**Aim**
Please return the material below word for word, every line of it, and leave the pictures out.

**Data for this exercise**

■ ■ ■

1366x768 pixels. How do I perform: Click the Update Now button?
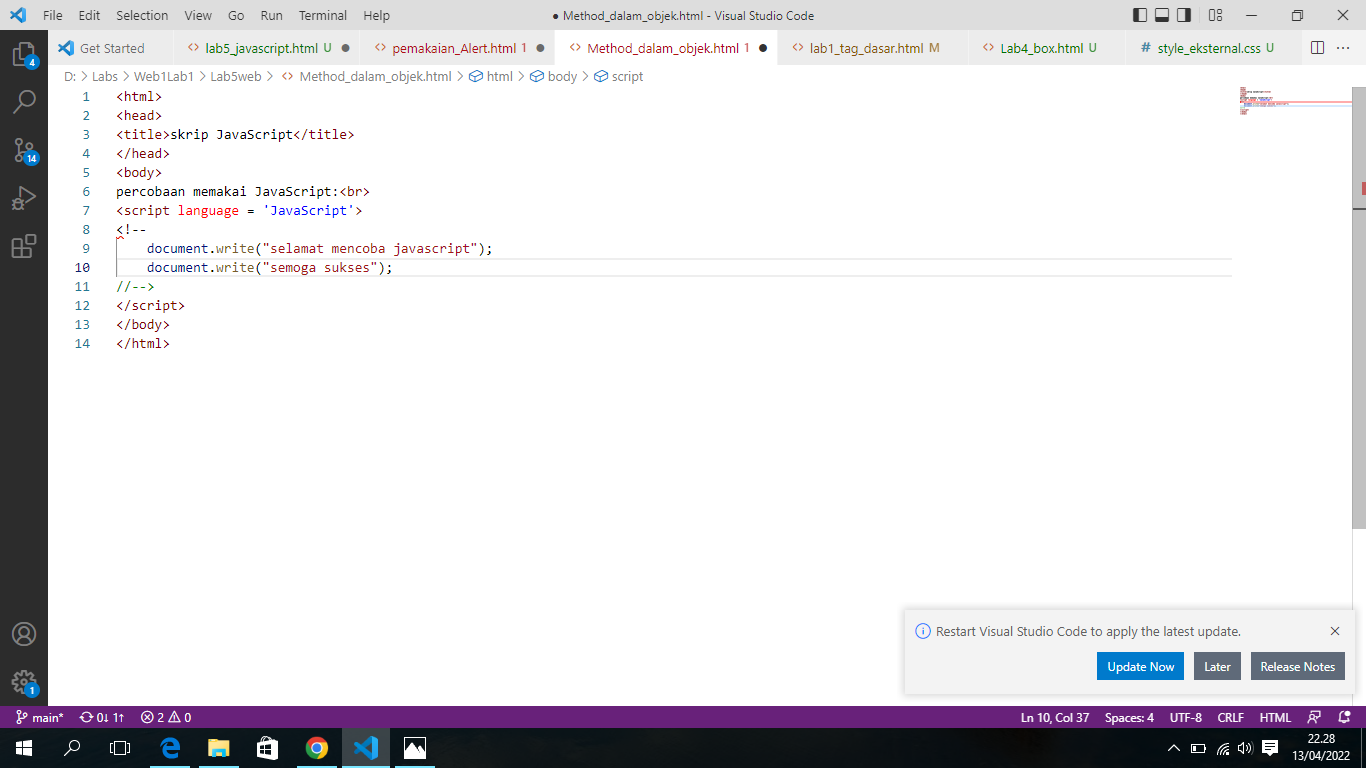1140,666
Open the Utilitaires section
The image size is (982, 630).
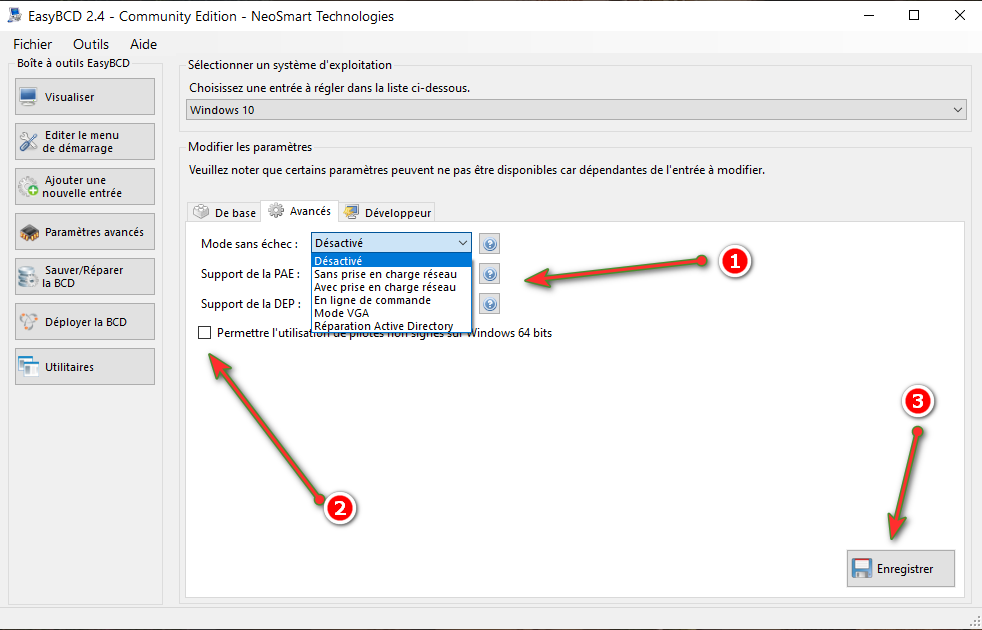click(85, 367)
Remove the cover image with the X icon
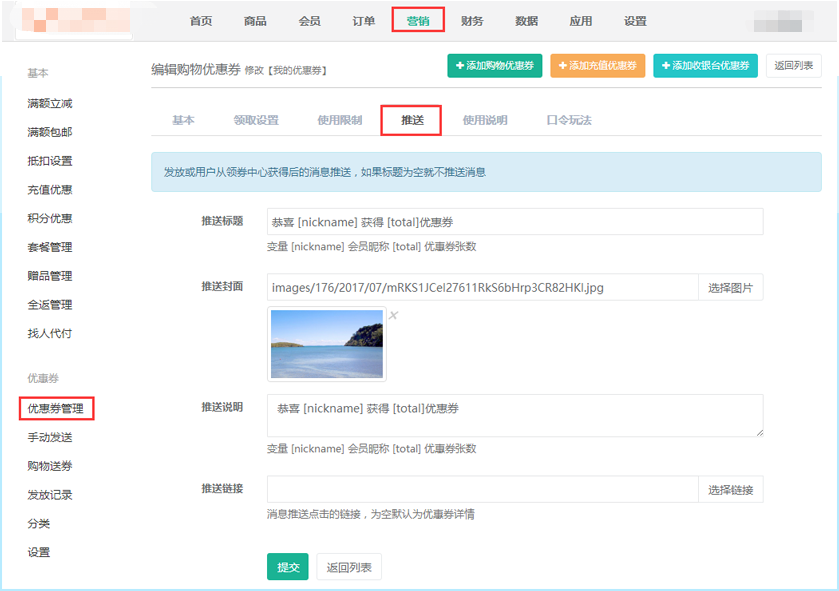The width and height of the screenshot is (839, 591). pyautogui.click(x=393, y=316)
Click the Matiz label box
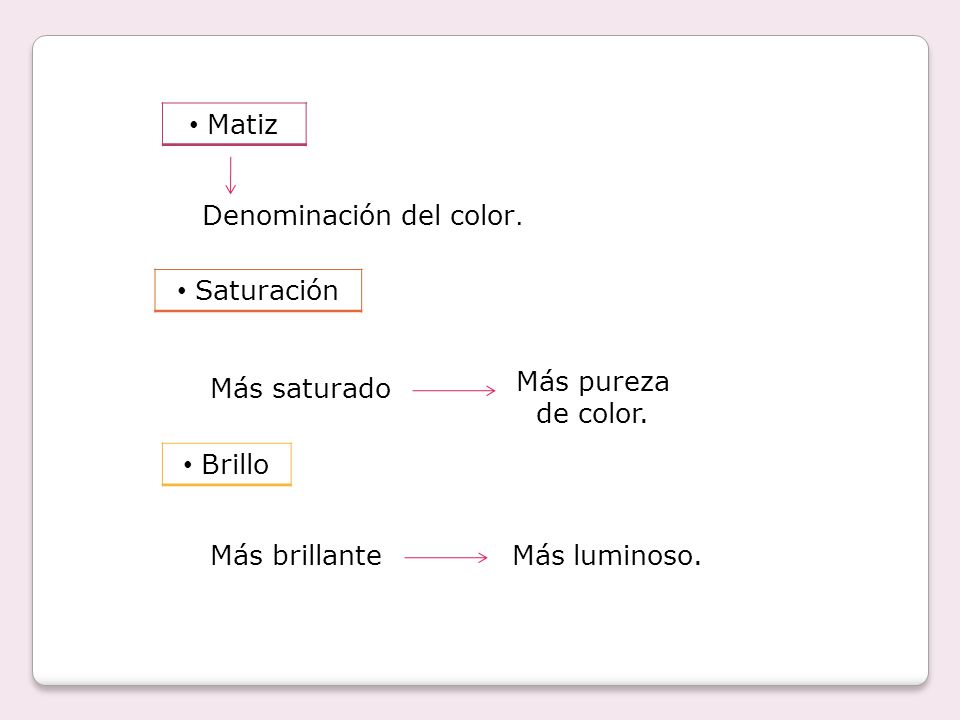 (x=234, y=124)
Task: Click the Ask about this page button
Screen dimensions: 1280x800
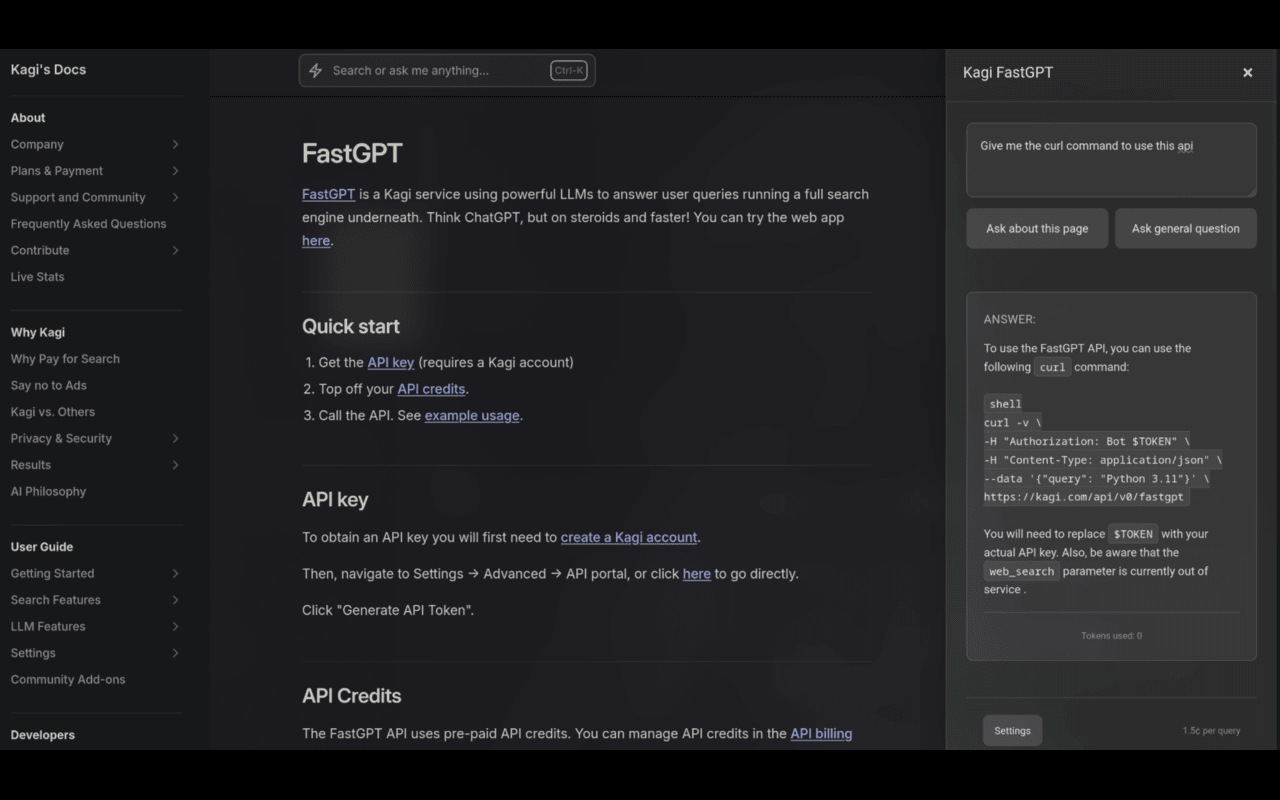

■ ■ ■

**Correct response**
1366x768 pixels. How do I perform: Click the Update Now button?
1140,666
Open the Utilitaires section
The image size is (982, 630).
click(85, 367)
Remove the cover image with the X icon
The width and height of the screenshot is (839, 591). pyautogui.click(x=393, y=316)
Click the Matiz label box
 (x=234, y=124)
Task: Click the Ask about this page button
Screen dimensions: 1280x800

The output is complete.